● **RECORDS TO PROCESS**:
--------------------

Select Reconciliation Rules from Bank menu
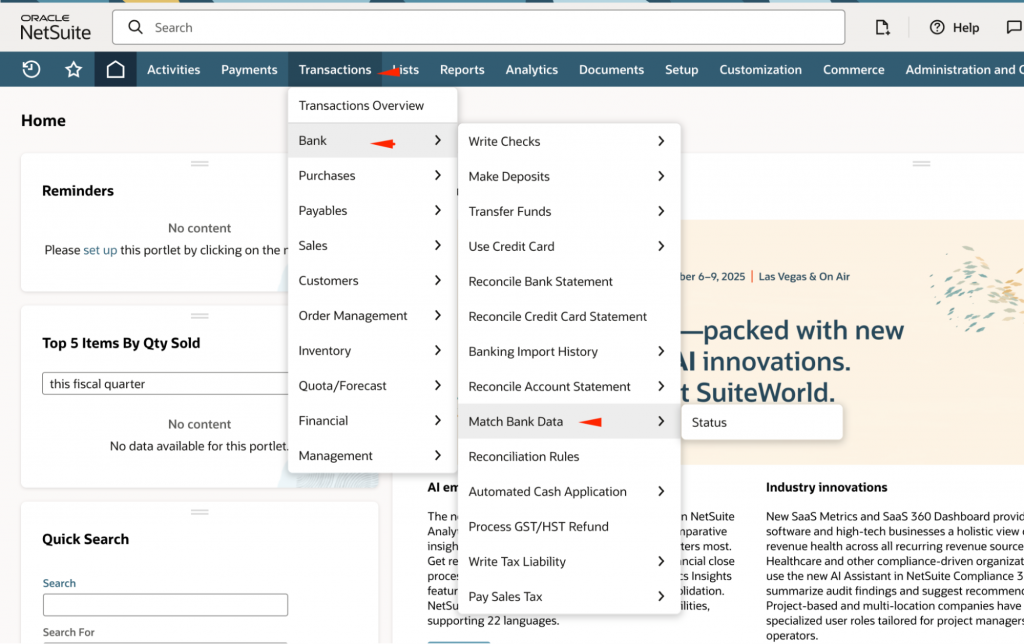Viewport: 1024px width, 644px height. [523, 457]
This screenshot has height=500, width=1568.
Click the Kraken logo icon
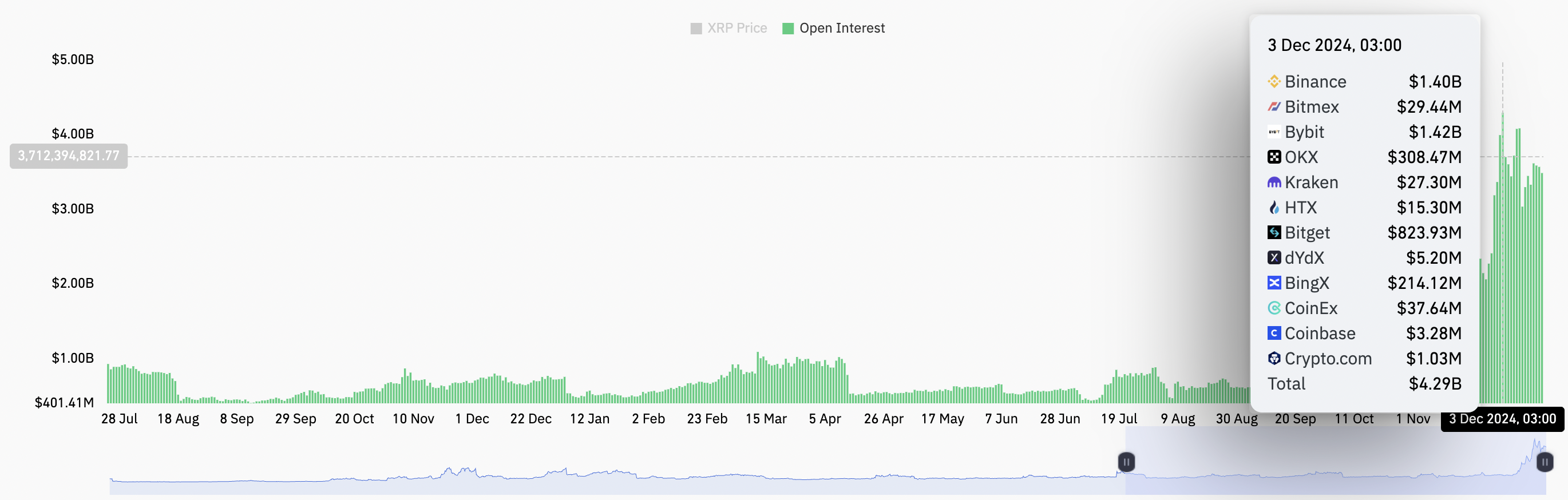coord(1273,182)
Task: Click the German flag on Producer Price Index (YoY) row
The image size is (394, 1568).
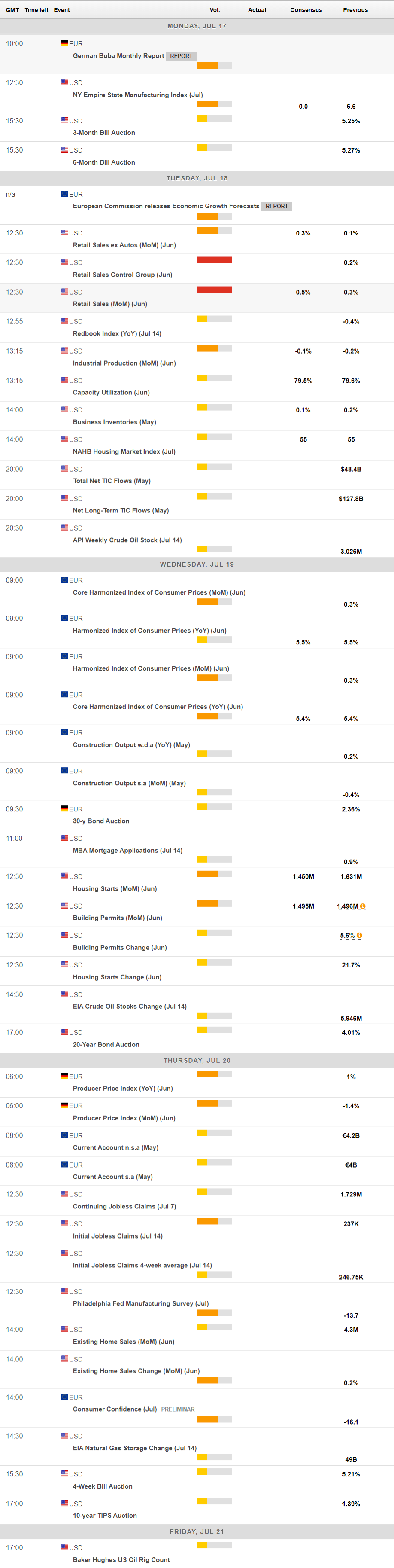Action: click(64, 1077)
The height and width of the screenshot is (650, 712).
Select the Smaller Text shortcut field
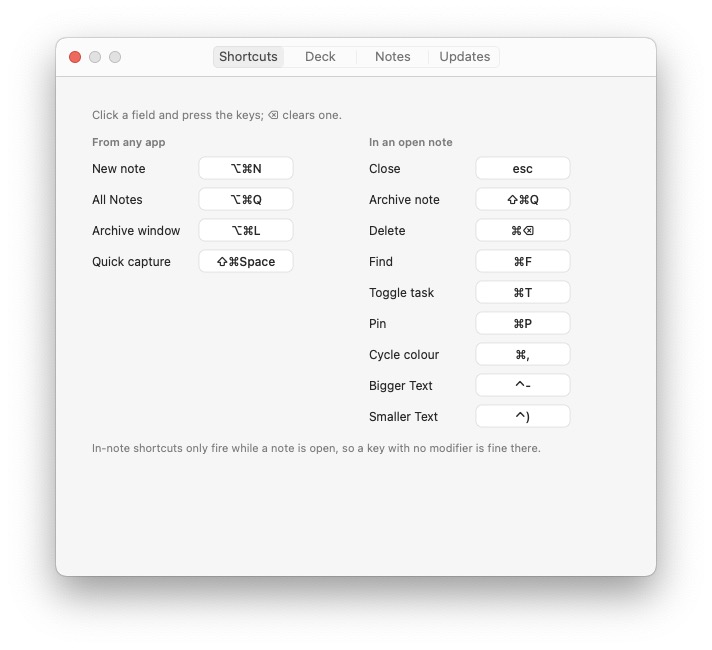[523, 416]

--------------------

● **AIM OF THE TASK**:
Look through the entries above and find each line where the word "screenshot" occurs; copy those lines.

● **TASK SOLUTION**:
This screenshot has height=500, width=1568.
The height and width of the screenshot is (650, 712).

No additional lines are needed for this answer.